Indexing application users

danielrearden.id.blo · September 15, 2019, 2:27pm

As part of the dapp I’m developing, I’d like to be able to maintain a list of users that are actually using the dapp server-side. Moreover, my intent is to make the server API configurable – anyone will be able to run their own server and point the dapp at it if they don’t trust or can’t access the public server. That means in order to maintain a list of users, the server needs to iterate through all possible users’ profiles to compile the list of actual users.

This approach was originally discussed in this post.

My question is two-fold:

From the perspective of my dapp, are all names and subdomains potential users whose profile I need to process and possibly add? There are currently about 1,350 pages of subdomains (or 135,000 subdomains) returned by the API. If I could whitelist/blacklist particular TLDs or subdomains, it would somewhat speed things up.
Has anyone dealt with doing indexing like this, and if so, what have you done to improve performance? As it stands, the current process requires thousands of requests to both the Blockstack core node and the Gaia hub. Running a core node locally helps considerably, but fetching the actual profile data from Gaia is still pretty slow due to rate limiting.

EDIT: After some additional thought, I think federation between the different servers may be an appropriate compromise:

Each server would maintain a list of peers.
A peer could be bootstrapped by either getting a list of usernames from an existing peer or by going through the process described above.
When a user registers, an event would be broadcast to all peers to add the username.

The downside is that there’s now a level of trust required in assuming that the events are in fact being fired. On the other hand, this would also provide a mechanism for broadcasting other events, (like the user adding content) which would lessen the need to poll Gaia for that data as well.

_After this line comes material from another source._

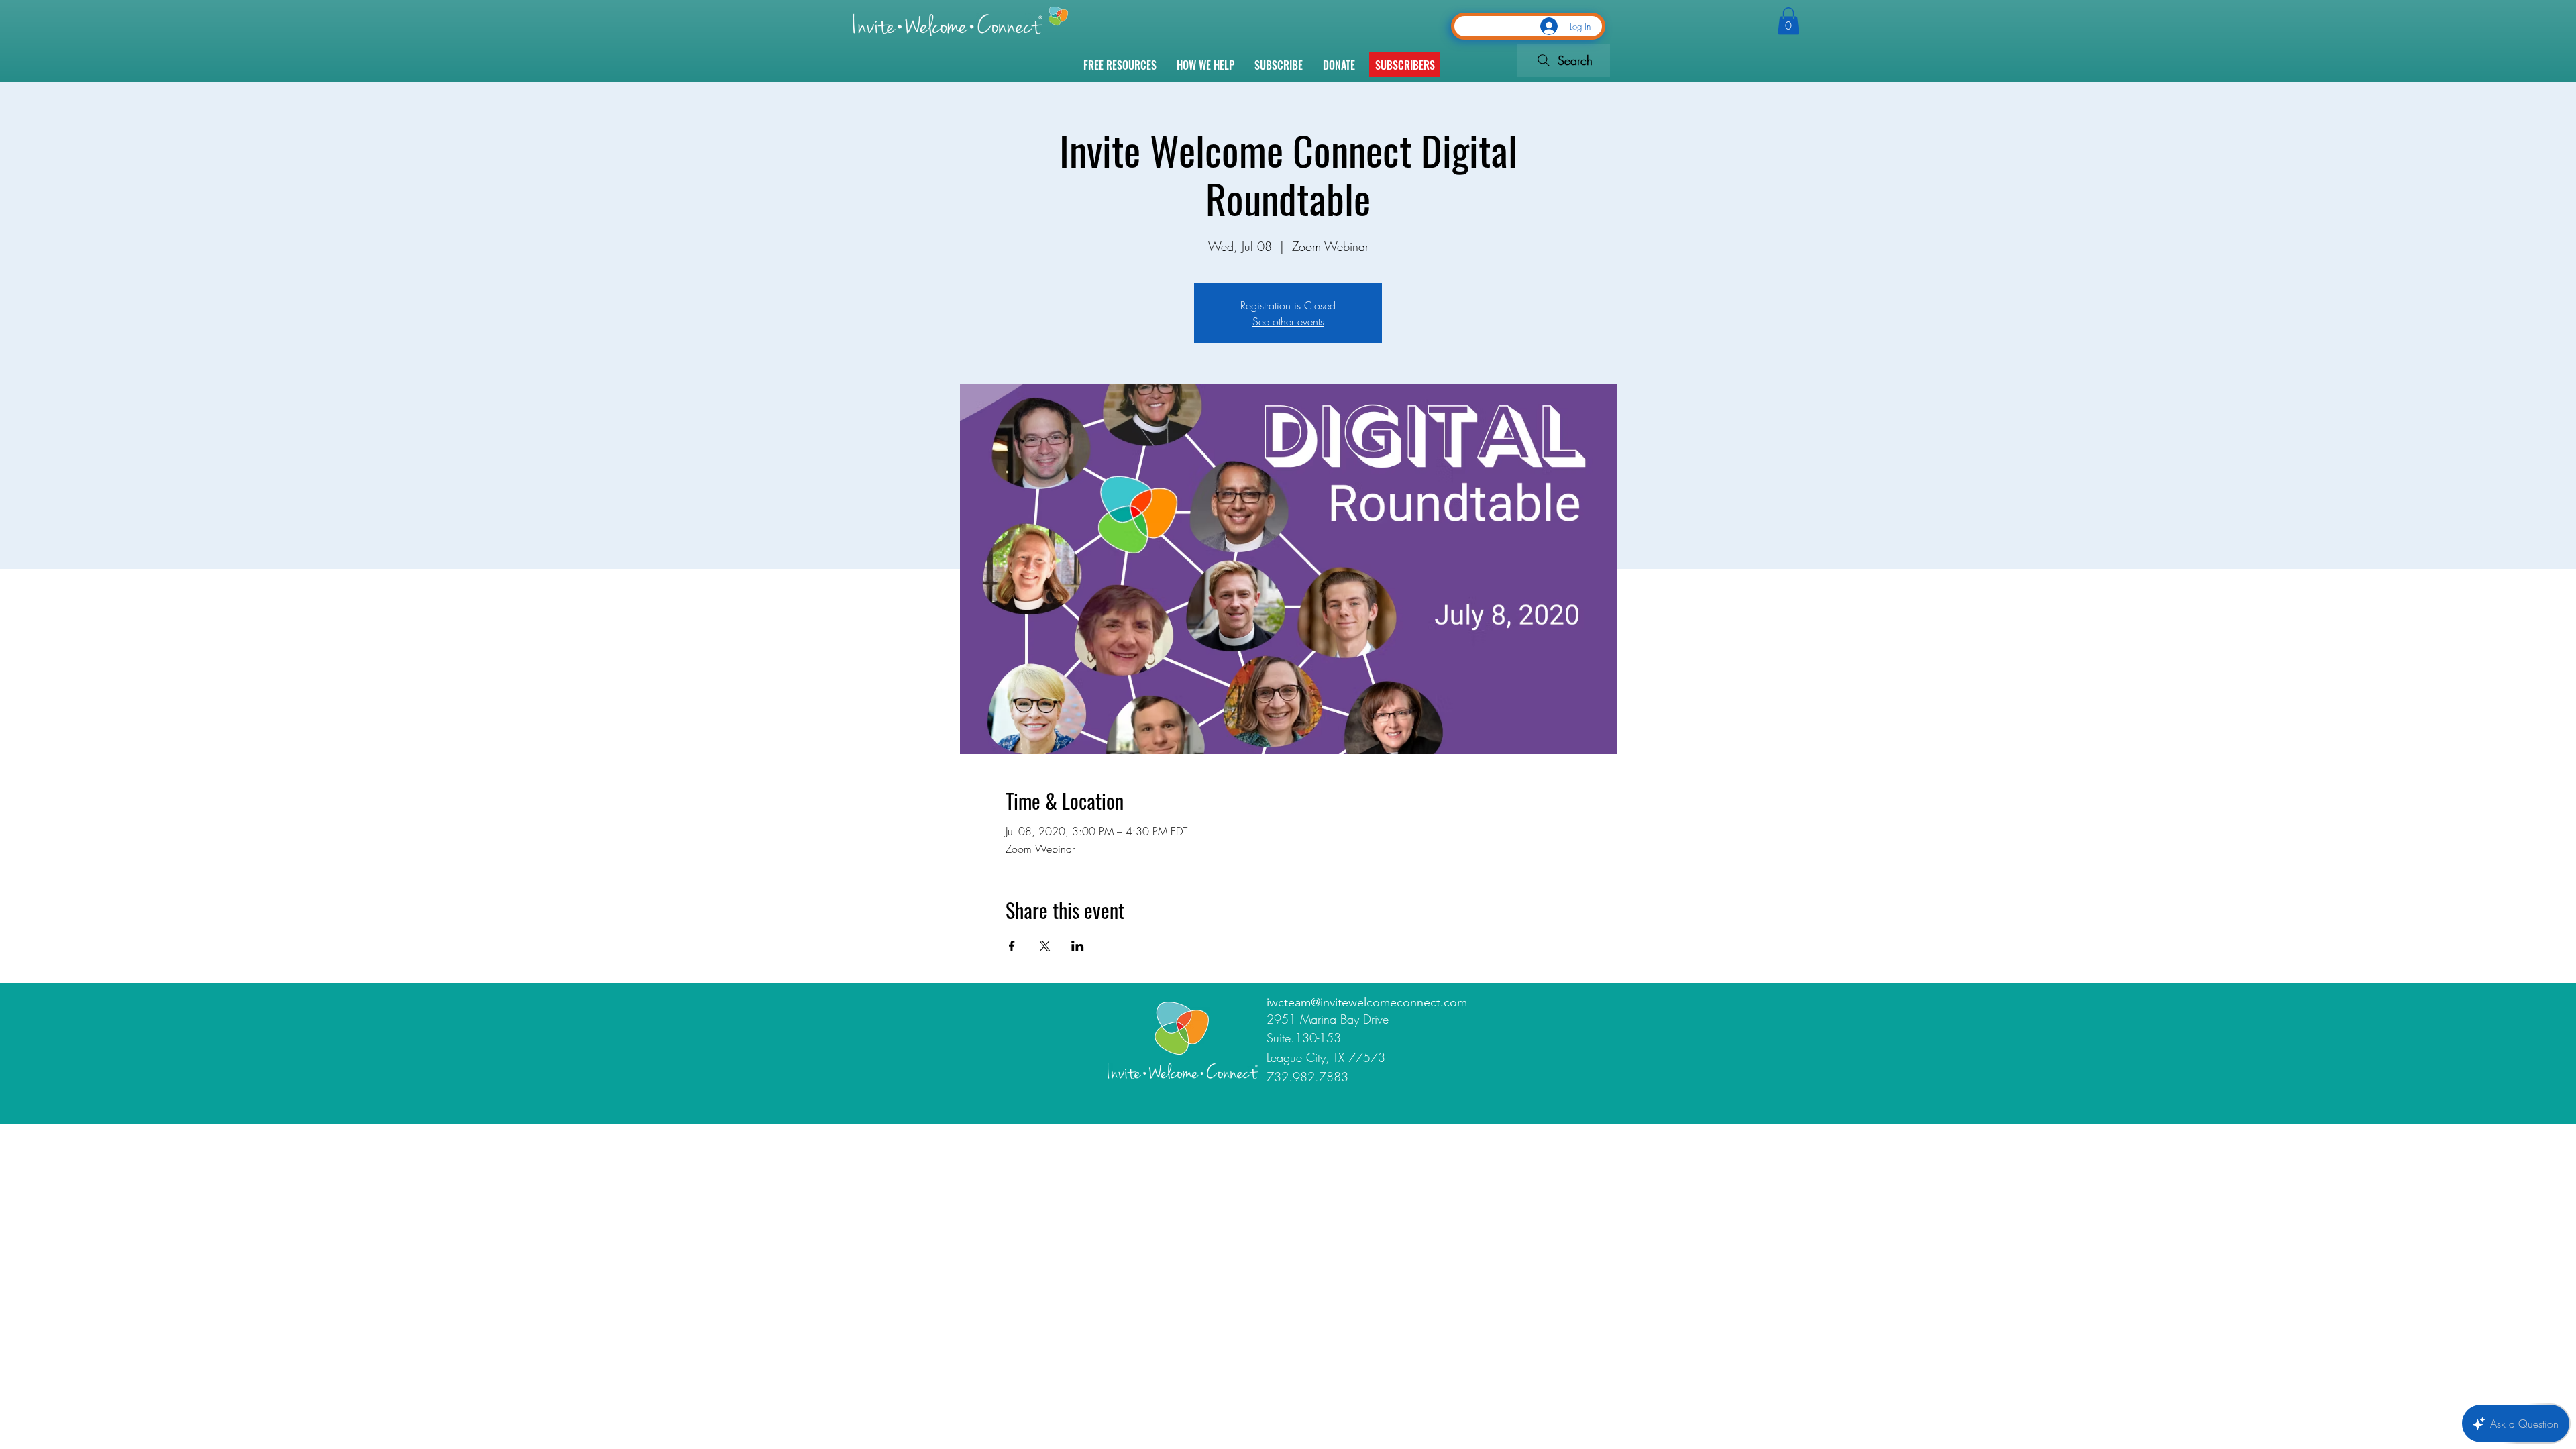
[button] (1405, 65)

I would still love to hear if anyone has additional thoughts around any of this though!

mikecohen.id · September 15, 2019, 7:54pm

Hi @danielrearden.id.blo I do this in radicle apps by indexing users when they visit into a lucene index - ie the index is limited by app domain rather than user name domains - it has endpoints to build the index which allow looping over users by pulling pages from a local blockstack node but it’s a lot more data and would probably take a day or two to build initially - because of the Gaia profile reads as Jude points out. Much easier to just index users when they visit from a local blockstack node to get elastic search logic.

I’d like to extend this at some point by having a common search object schema allowing apps in general to add elastic search logic to their app via a rest api.

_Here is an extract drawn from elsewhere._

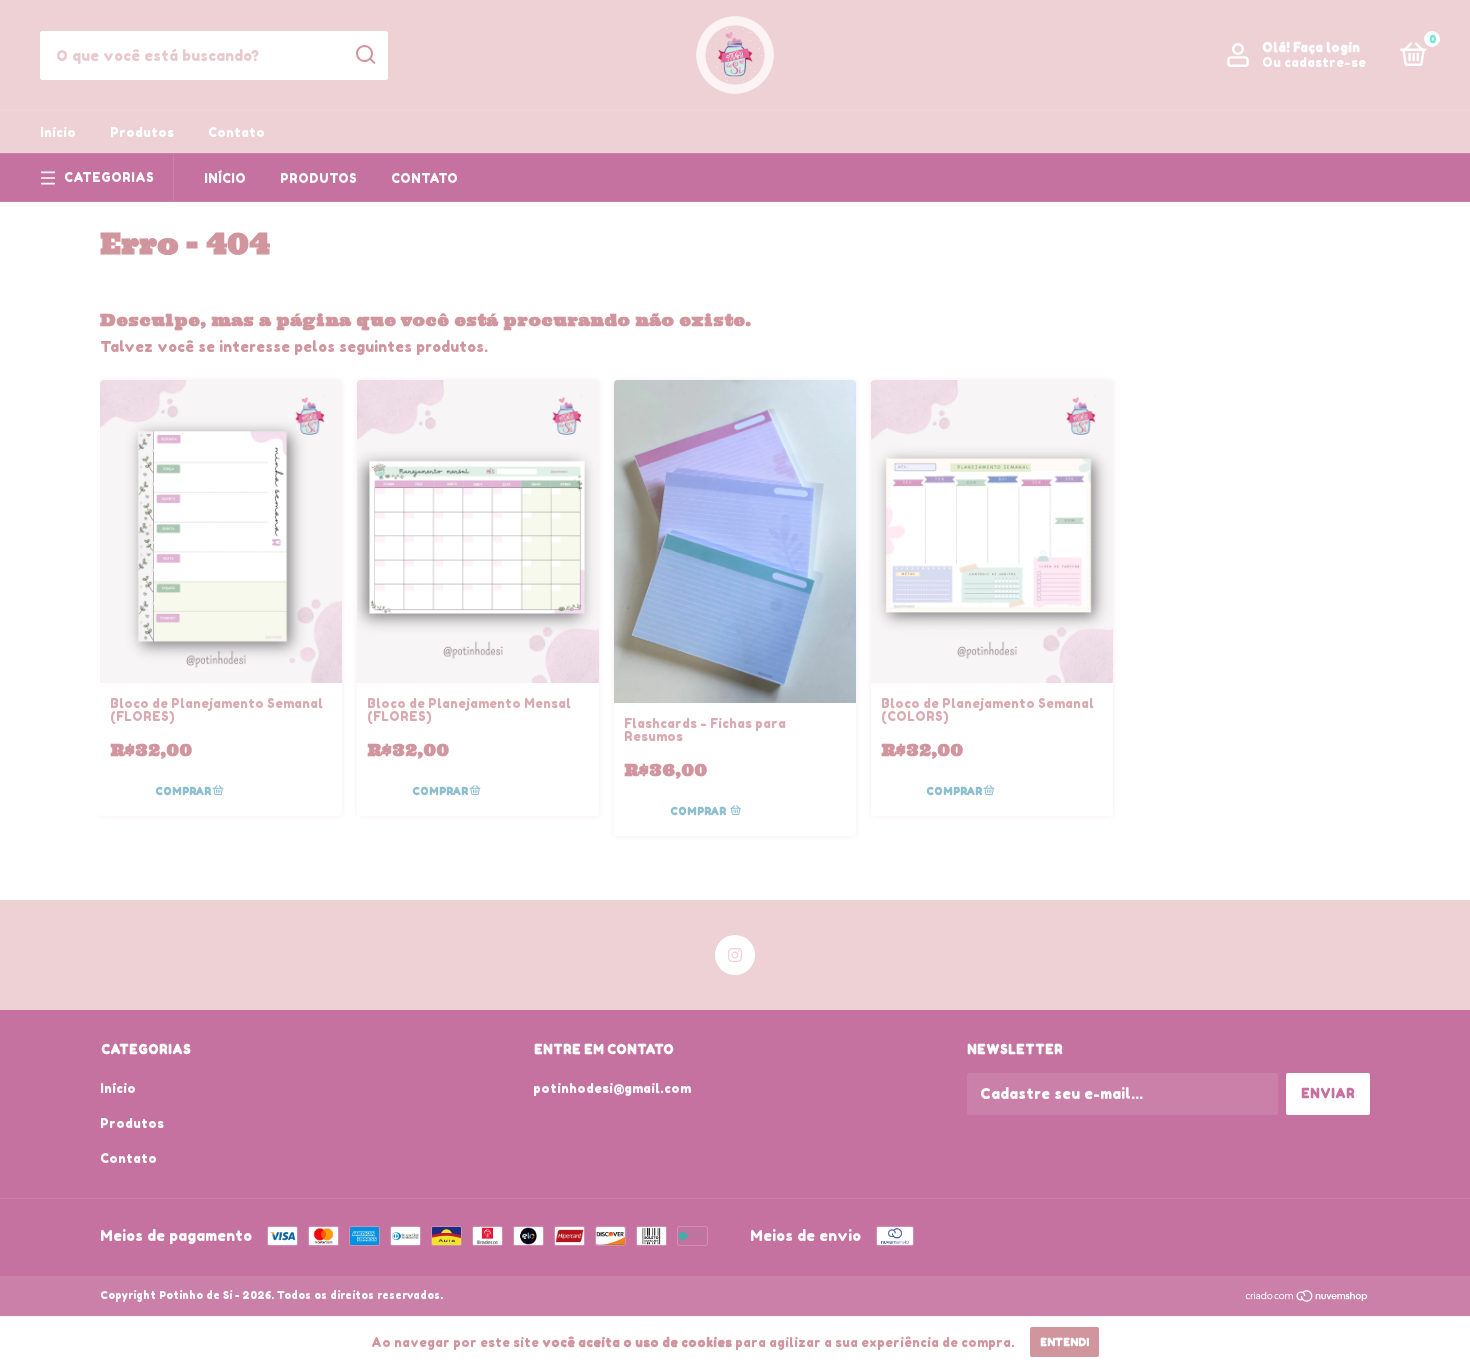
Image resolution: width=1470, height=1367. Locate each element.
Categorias (109, 177)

I don’t think there is a trust issue - I may be misunderstanding - as this is just a stateless cache of publicly available data - its a bit like radiks server in this respect but with a different elastic search implementation - the worst would be it becoming stale but this can be mitigated by say scheduled refresh.

Our indexer runs in a docker container so can be deployed and replicated and partitioned fairly easily.

danielrearden.id.blo · September 15, 2019, 8:24pm

Thanks for the feedback @mikecohen.id! I think I’m trying to do pretty much what you described, except utilizing Neo4j. The idea is, starting from a list of app users, for each user, we get the relevant files from Gaia and dump the data into the db and then expose some API for querying the data. It sounds like that’s what Radicle is doing too, which is pretty cool!

My hangup with “indexing users when they visit” concerns bootstrapping a new indexer. Imagine as, a user, I want to spin up my own indexer and use the app with that instead. Maybe the original indexer is temporarily unavailable, for example. Or the developer gets hit by a bus. The new indexer would be able to index any new visitors to the site but would have no knowledge of the previously indexed users. Likewise, if the user decides the indexer, the data would be fragmented across all indexers as not every user would talk to the same indexer.

That’s the crux of the problem as I see it… unless I misunderstood your response and missed some insight.

mikecohen.id · September 15, 2019, 9:19pm

Hey - yes understand - I don’t think you can tell if a users profile and apps list has changed until you pull the profile json so it’s not like indexing a bitcoin node where you can use a snapshot to seed another node.

I guess it depends on the question you’re asking of the indexer. If it’s ‘which apps has a user logged into?’ then you’ll have to pull the profile to answer but if it’s what discoverable data has the user uploaded on a specific domain then the index can be kept current for that domain and can be used to seed/spin up other instances and then you can do stuff like replication and sharding.

BTW I used to work with neo4j - really nice nosql db. Good luck!